Interessanterweise ist unsere Produktivität gestiegen: 2019 hatten wir 14.000 Treffen mit Unternehmen, 2020 waren es 20.000! Will man beispielsweise ein Treffen mit einem Unternehmen in Denver organisieren, muss man nun nicht mehr dorthin fliegen – stattdessen trifft man sich einfach online. Ich habe mich vor ein paar Monaten mit einem Portfoliomanager unterhalten und er erzählte, dass seine Kollegen und er kurz vor dem ersten Lockdown vor dem Problem standen, sich zwischen zwei gleichzeitig stattfindenden Terminen entscheiden zu müssen. Zum einen hatte das Forschungsteam eine Reihe von Veranstaltungen in Europa mit Unternehmen aus dem konsumnahen Bereich organisiert, während gleichzeitig eine Konferenz zum Thema Healthcare in Boston stattfand. Das Team hatte also die Wahl, entweder nach Europa zu fliegen oder nach Boston zu fahren. Im Endeffekt konnten sie an beiden Veranstaltungen teilnehmen, weil sie online stattfanden. Der Wechsel zu Videokonferenzen hat uns also produktiver gemacht. Natürlich geht auch ein Teil der non-verbalen Kommunikation verloren, da einem die Körpersprache fehlt. Ich denke aber, dass Videokonferenzen effektiv sind.

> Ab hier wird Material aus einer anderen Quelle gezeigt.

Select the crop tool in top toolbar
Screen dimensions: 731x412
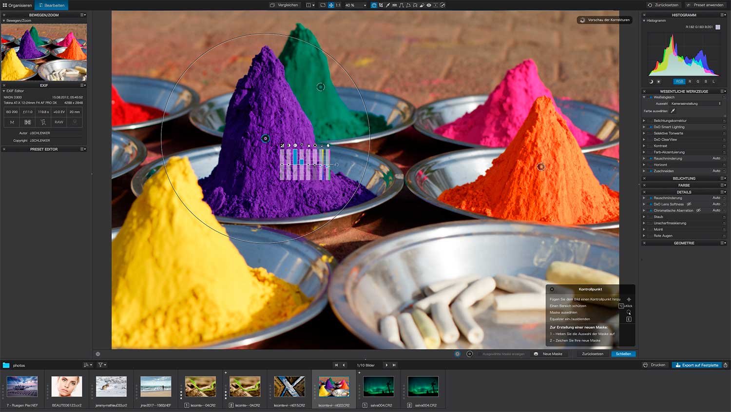click(x=381, y=5)
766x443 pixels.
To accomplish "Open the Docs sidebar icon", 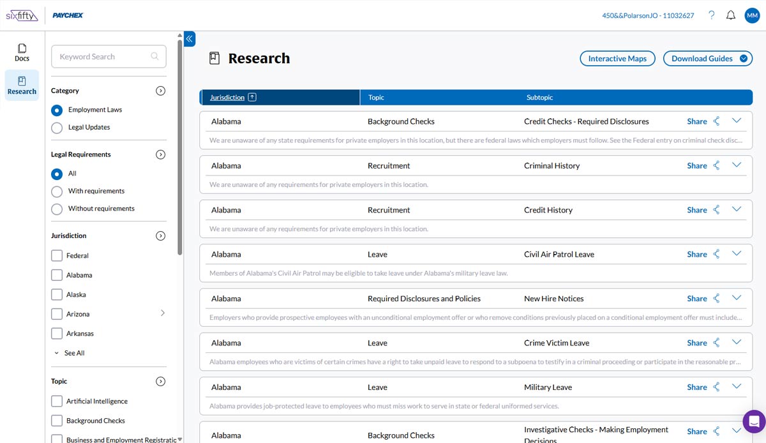I will pos(22,52).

Werden Sie nun wieder zu persönlichen Treffen zurückkehren, oder wird es eine Hybridlösung geben?


Ich denke, es wird eine Hybridlösung werden – so etwa drei Tage die Woche im Büro und zwei Tage mobiles Arbeiten. Ich empfinde es allerdings als wichtig, das Management von Unternehmen in ihrem eigenen Umfeld zu erleben, da sie sich dort wohler führen und meist etwas offener und lockerer sind. Außerdem ist es wichtig, vor Ort die Betriebstätigkeit zu erleben, da man sich nur so ein wirklich fundiertes Bild machen kann. Bei meiner früheren Firma war ich lange Zeit für die Bergbauindustrie verantwortlich. Durch die verschiedenen Minen zu gehen und zu sehen, wie diese betrieben wurden, wie effizient sie waren und, wie sich das Management gegenüber der Belegschaft verhalten hat, kann wirklich ausschlaggebend sein. Das ist also etwas, was uns in den vergangenen Monaten gefehlt hat und was wir definitiv wieder aufnehmen werden, sobald die Lockdowns vorbei sind.


Vielen Dank für das Interview, Herr Hole!